» **Description of the task**
Using the records below, write out again exactly the lines that begin at the line containing "This screenshot has height=461, width=414." and end at the line containing "1049x808 pixels.", and no other lines.

(Saved data entries)

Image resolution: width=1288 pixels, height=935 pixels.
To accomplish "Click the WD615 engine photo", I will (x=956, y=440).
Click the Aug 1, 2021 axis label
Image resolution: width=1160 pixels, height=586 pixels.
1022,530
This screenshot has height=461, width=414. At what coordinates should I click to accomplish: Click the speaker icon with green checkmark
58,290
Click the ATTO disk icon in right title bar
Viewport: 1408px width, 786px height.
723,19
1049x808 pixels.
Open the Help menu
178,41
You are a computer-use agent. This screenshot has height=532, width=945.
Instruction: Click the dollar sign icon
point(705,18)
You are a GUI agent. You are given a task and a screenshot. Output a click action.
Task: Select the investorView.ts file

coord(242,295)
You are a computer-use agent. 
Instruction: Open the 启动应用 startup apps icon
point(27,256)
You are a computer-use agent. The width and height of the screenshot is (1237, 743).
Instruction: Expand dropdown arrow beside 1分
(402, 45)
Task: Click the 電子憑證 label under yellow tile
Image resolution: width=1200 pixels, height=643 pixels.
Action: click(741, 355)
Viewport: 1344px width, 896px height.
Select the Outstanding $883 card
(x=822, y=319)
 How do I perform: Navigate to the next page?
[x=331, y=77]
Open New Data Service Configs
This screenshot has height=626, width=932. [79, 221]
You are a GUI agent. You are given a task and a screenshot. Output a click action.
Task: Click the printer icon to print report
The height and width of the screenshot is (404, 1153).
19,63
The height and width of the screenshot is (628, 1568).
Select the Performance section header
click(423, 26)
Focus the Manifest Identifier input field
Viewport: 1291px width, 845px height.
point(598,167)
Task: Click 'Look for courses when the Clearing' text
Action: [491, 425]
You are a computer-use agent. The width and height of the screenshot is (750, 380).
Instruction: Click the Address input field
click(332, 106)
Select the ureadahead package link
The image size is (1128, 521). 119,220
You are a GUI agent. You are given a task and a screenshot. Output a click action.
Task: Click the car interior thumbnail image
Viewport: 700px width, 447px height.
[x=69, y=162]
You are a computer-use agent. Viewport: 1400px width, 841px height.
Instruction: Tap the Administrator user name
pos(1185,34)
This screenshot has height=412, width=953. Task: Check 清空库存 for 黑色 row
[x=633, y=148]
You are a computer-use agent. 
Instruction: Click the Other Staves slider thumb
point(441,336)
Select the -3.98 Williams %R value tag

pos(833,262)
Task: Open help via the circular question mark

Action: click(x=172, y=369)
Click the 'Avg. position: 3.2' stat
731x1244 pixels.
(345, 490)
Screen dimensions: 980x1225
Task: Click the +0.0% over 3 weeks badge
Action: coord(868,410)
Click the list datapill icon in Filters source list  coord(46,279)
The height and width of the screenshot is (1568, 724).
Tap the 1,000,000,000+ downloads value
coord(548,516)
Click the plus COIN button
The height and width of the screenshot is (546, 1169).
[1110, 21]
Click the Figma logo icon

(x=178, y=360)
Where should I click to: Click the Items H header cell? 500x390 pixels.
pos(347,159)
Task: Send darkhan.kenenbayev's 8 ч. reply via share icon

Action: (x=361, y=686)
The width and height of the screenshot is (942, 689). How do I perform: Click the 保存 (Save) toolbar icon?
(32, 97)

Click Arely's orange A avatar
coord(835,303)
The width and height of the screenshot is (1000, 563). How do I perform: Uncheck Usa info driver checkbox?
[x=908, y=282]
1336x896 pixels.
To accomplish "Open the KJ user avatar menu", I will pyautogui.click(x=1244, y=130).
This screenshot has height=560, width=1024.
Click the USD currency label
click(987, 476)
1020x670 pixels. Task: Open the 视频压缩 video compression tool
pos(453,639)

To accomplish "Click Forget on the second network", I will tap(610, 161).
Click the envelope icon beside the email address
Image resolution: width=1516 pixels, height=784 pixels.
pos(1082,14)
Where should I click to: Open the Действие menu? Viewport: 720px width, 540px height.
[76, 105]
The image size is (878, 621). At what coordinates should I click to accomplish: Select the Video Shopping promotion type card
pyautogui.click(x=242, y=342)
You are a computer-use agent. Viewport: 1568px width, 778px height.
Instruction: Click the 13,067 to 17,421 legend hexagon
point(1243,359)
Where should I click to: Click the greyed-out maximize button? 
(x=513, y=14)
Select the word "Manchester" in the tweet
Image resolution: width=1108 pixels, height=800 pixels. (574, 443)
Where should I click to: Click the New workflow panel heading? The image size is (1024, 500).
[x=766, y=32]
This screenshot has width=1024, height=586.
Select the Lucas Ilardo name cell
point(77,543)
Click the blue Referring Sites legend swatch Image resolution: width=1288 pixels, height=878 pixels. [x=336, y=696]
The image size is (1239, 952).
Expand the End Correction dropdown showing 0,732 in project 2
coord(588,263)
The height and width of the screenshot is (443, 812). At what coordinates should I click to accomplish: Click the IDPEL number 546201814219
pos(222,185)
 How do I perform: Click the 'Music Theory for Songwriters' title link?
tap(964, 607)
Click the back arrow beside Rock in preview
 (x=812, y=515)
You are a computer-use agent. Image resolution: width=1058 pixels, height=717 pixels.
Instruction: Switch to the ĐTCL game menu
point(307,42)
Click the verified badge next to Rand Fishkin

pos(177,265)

» **Response for this exercise**
This screenshot has height=461, width=414. At what coordinates should I click to accomplish: Click the speaker icon with green checkmark
58,290
Click the ATTO disk icon in right title bar
Viewport: 1408px width, 786px height.
723,19
1049x808 pixels.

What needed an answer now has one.